-- Work item --
If a line in the data holds "agent", copy that line out in full.

____ Source material

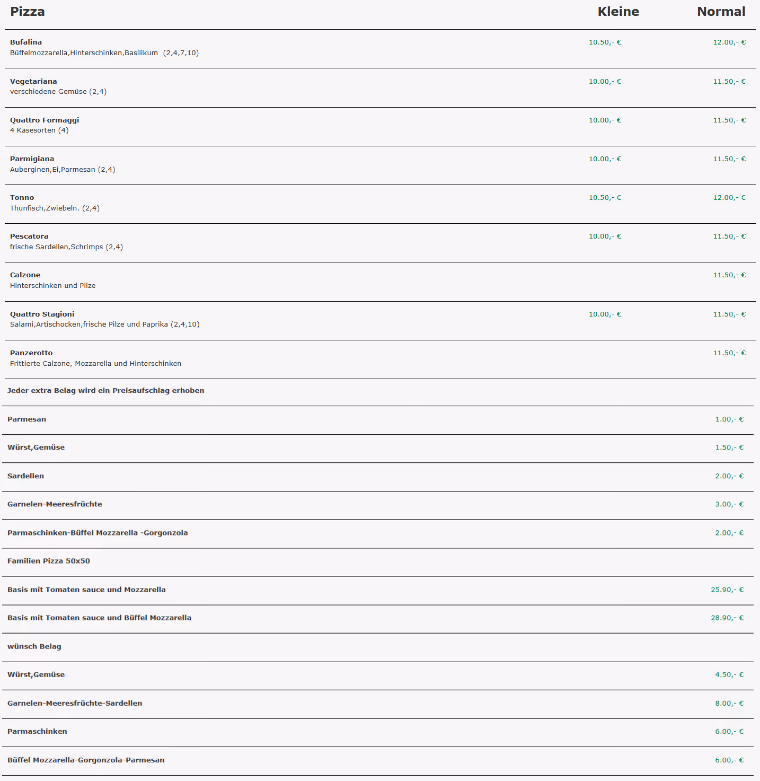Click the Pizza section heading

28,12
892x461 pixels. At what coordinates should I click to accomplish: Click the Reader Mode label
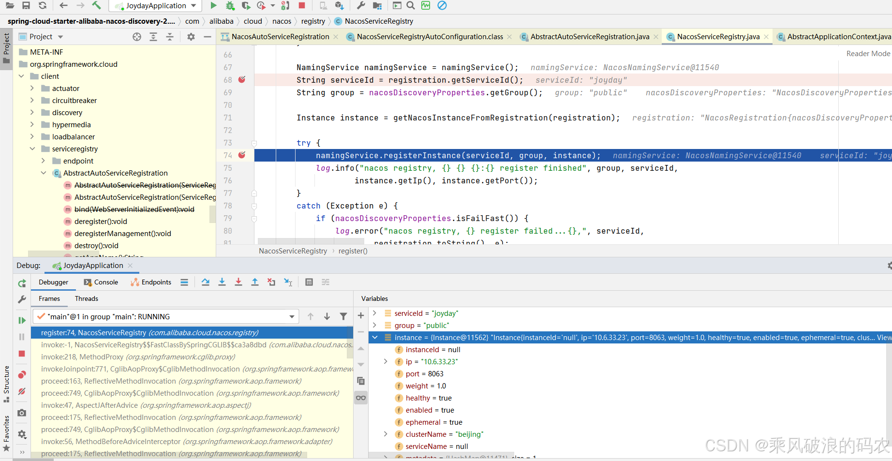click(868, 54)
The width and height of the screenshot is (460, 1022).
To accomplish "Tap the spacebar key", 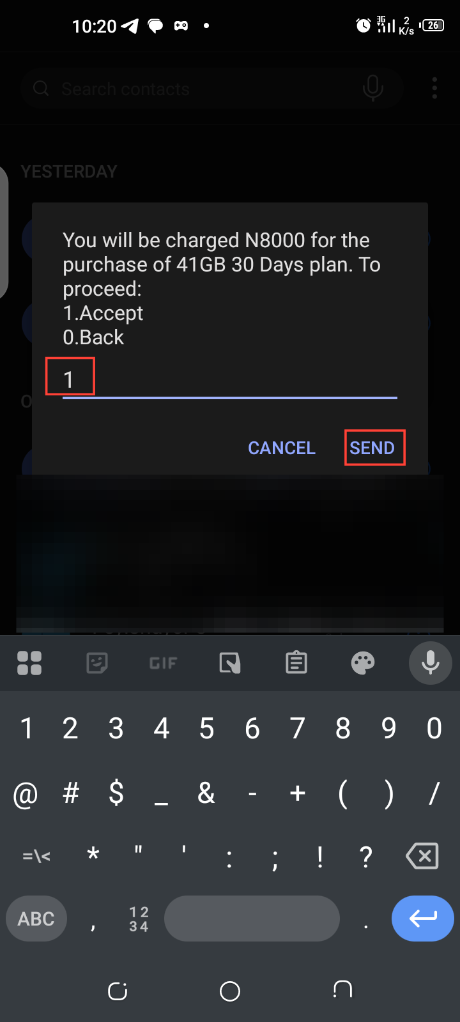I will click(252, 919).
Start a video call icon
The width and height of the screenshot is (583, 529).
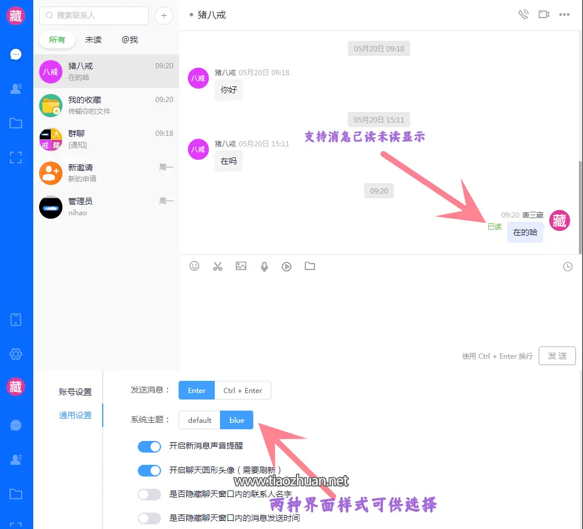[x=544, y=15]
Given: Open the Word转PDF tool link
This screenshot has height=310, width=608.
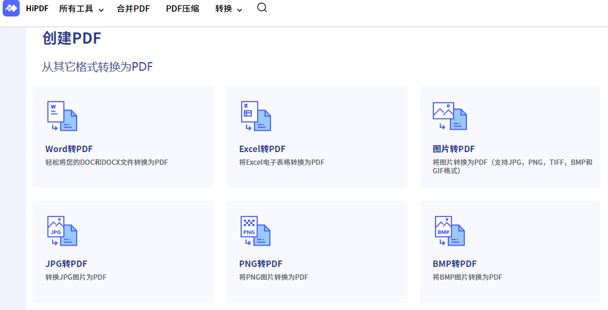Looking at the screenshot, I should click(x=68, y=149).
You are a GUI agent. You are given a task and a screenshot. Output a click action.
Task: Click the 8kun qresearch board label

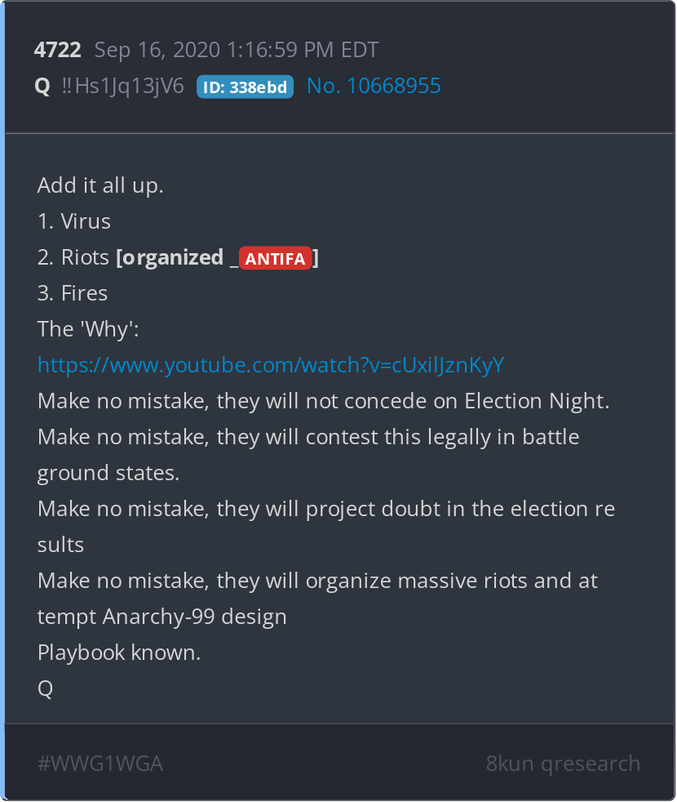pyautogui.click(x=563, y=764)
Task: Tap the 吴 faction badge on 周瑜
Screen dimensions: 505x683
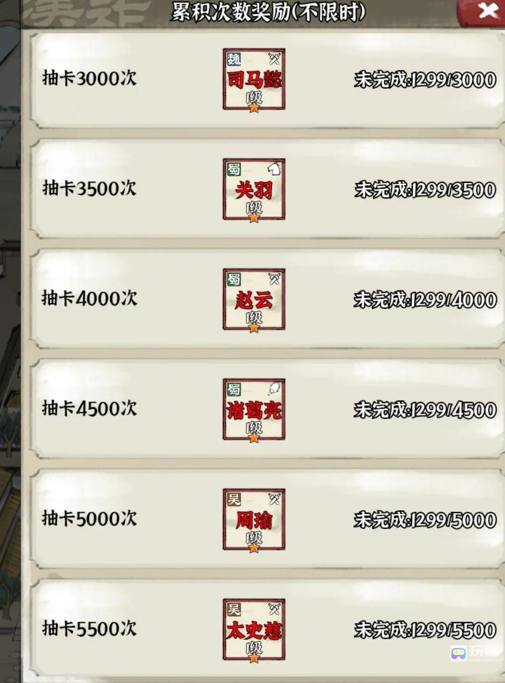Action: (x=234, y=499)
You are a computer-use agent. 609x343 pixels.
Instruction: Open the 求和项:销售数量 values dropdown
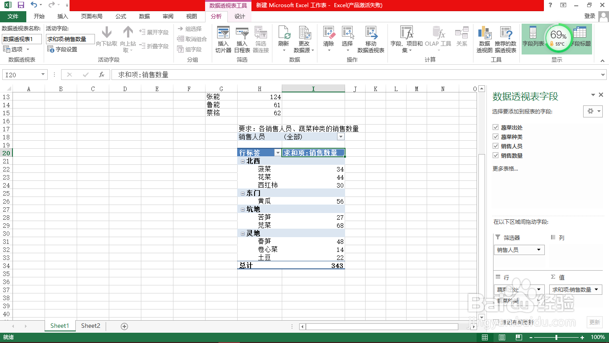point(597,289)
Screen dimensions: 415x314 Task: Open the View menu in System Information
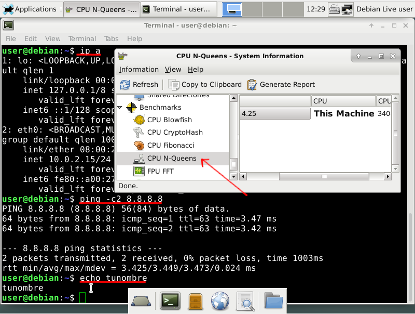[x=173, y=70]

________
____ Source material

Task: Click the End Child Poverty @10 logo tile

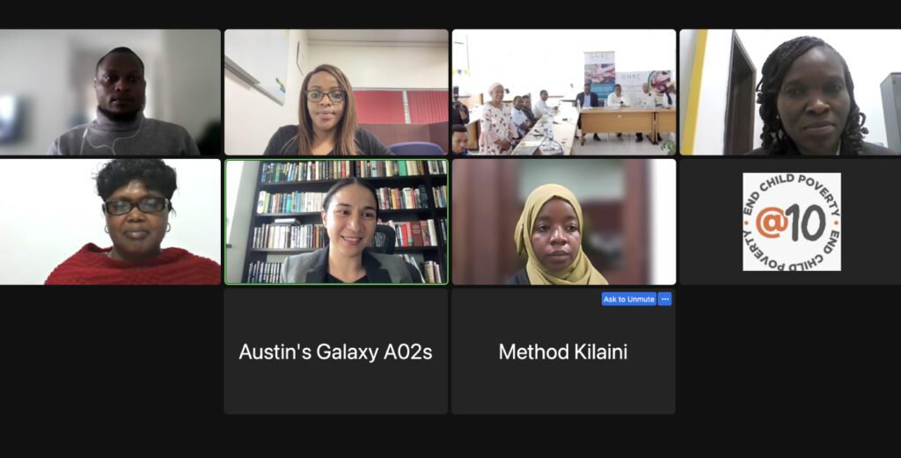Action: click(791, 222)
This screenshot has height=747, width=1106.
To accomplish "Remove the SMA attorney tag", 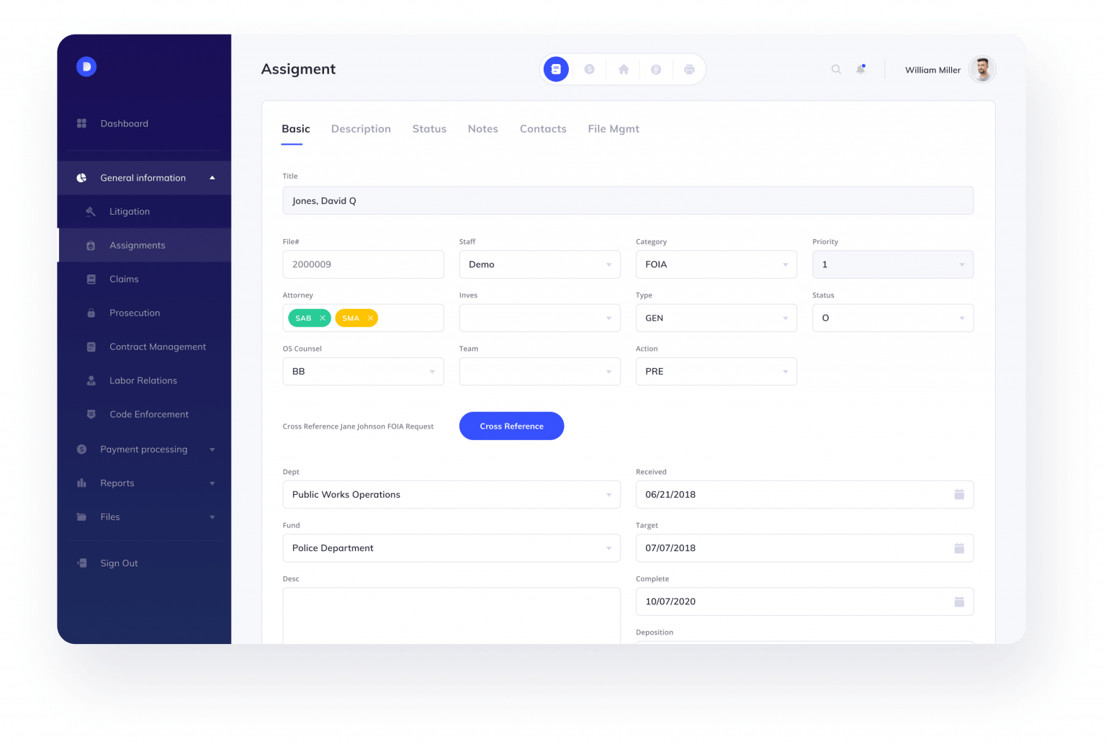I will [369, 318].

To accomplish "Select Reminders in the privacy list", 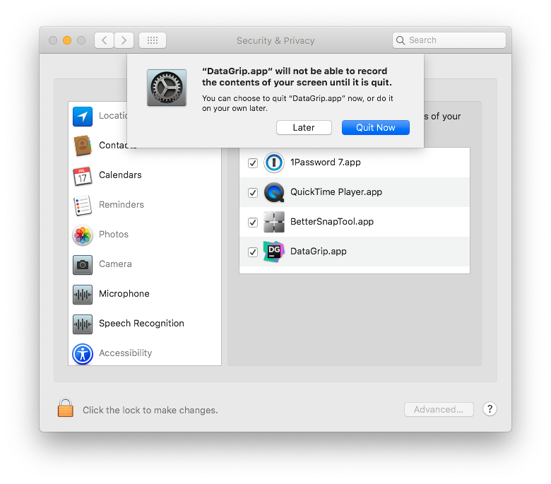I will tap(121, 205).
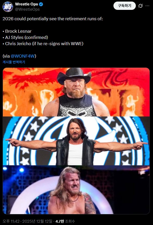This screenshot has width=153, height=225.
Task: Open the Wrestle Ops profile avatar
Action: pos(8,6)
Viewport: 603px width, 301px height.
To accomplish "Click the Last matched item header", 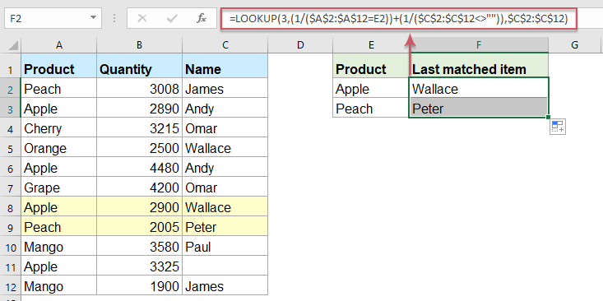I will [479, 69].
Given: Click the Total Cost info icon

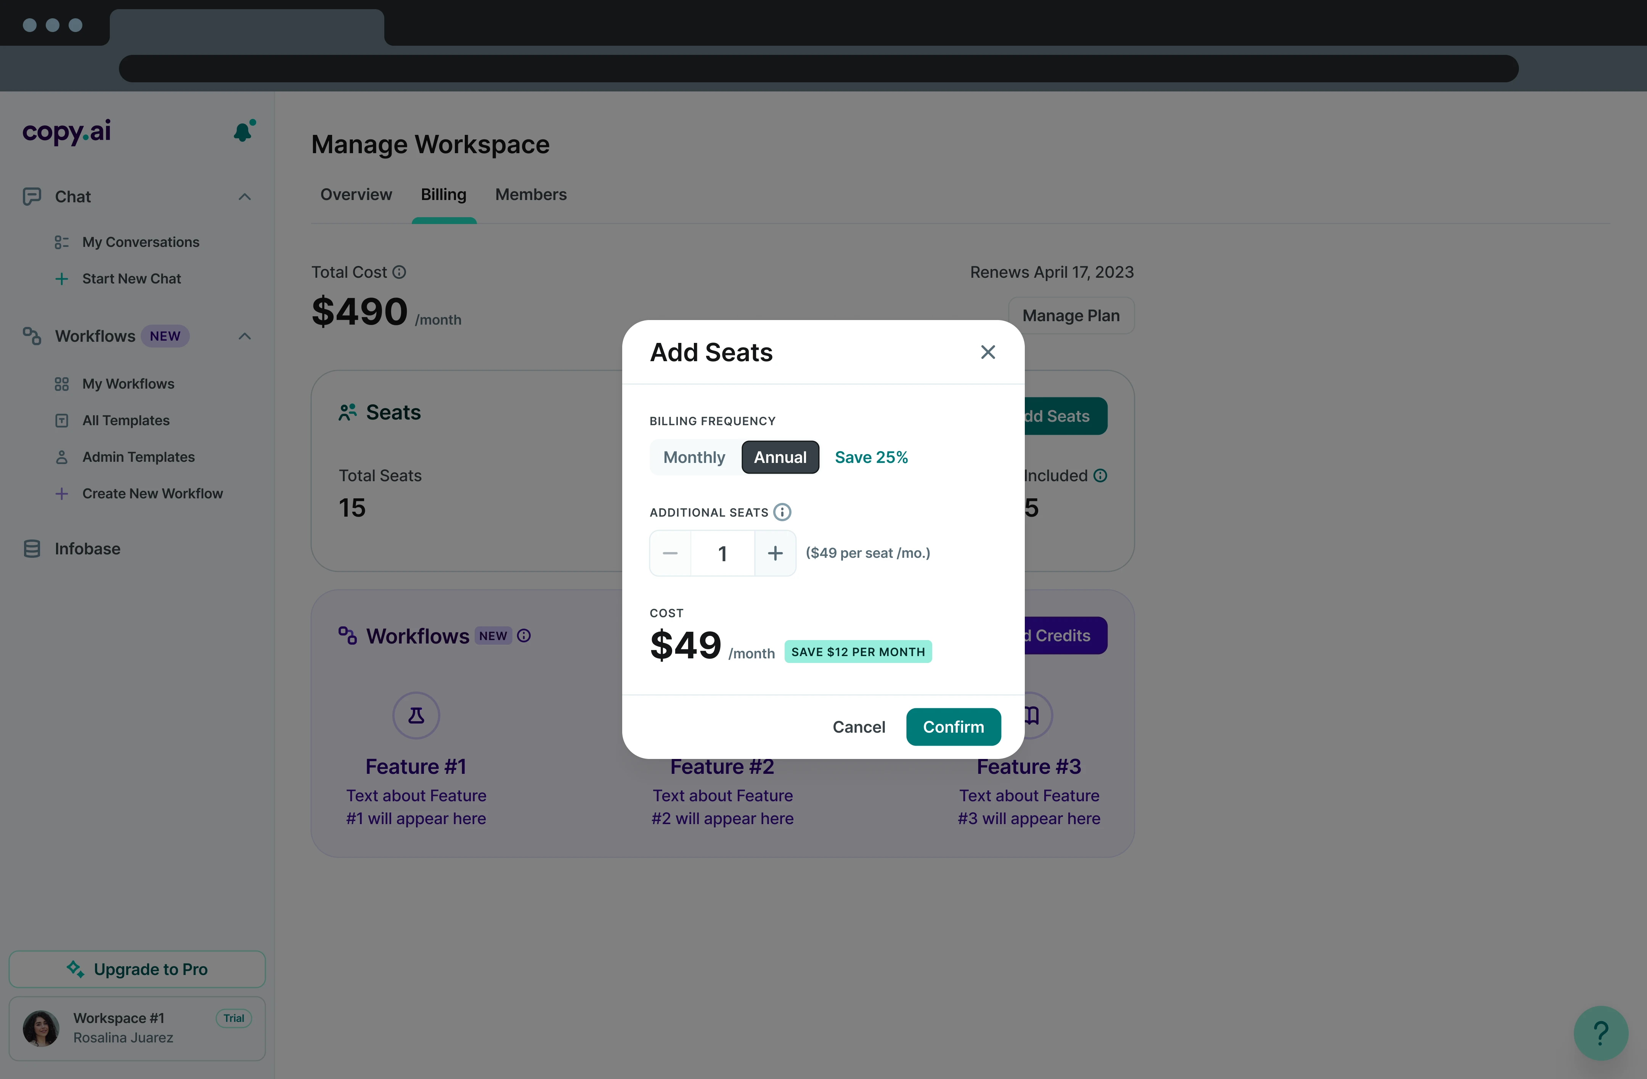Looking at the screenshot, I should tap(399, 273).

________
____ Source material

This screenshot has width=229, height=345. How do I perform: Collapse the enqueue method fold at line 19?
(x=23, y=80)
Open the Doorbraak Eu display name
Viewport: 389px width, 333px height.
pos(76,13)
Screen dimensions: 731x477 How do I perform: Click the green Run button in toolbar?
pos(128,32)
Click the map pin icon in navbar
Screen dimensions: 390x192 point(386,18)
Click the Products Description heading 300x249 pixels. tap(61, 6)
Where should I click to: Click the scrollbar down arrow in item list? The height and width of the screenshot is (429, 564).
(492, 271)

________

-- Result for this exercise --
You are a GUI agent. You are given a task and a screenshot. Output a click action.
You are a computer-use agent. 609x343 pixels.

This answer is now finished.